А вот проведя несколько суток в условиях, приближенных к домашним, человек начинал чувствовать себя отделившимся от гигантского тела колонии, становился самостоятельно думающей частицей, независимо регулирующей свое бытие. О том, что за пределы гостиницы невозможно выйти и что сама гостиница находится в «зоне», он как-то не думал или старался не думать. У него есть комната, на него и жену, он может закрыться в ней на семьдесят два часа и забыть, что кругом все тот же забор с колючей проволокой на вершине.
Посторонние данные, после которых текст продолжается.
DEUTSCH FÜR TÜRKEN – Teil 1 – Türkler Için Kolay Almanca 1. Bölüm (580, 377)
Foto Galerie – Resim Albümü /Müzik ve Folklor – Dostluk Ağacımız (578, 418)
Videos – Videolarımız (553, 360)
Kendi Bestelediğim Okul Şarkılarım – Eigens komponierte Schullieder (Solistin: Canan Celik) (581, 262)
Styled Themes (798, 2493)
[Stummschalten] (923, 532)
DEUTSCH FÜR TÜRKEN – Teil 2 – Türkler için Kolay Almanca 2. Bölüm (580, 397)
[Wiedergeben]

Совершалась разрядка, и заключенный возвращался в барак с прививкой от антисоциального психоза. Стадные инстинкты вступали в дело, обволакивали его индивидуалистские царапины на корке спасительным, ублаготворяющим елеем, и, соединившись с остальными, человек соблюдал режим, выгонял на производстве план и исправно отбывал срок.

Правда, мне нельзя судить о благотворном влиянии этого метода на психику лишенного свободы человека. У меня не было трех дней, и антисоциальный психоз неизбежно привел вдруг заключенного Волкова в камеру штрафного изолятора.

К намеченному мною сроку я добавил еще два дня, а телеграммы все не было.

Мы сидели на скамейках у входа в столовую, курили в ожидании сирены на работу и лениво — был теплый день бабьего лета — вели неторопливый разговор.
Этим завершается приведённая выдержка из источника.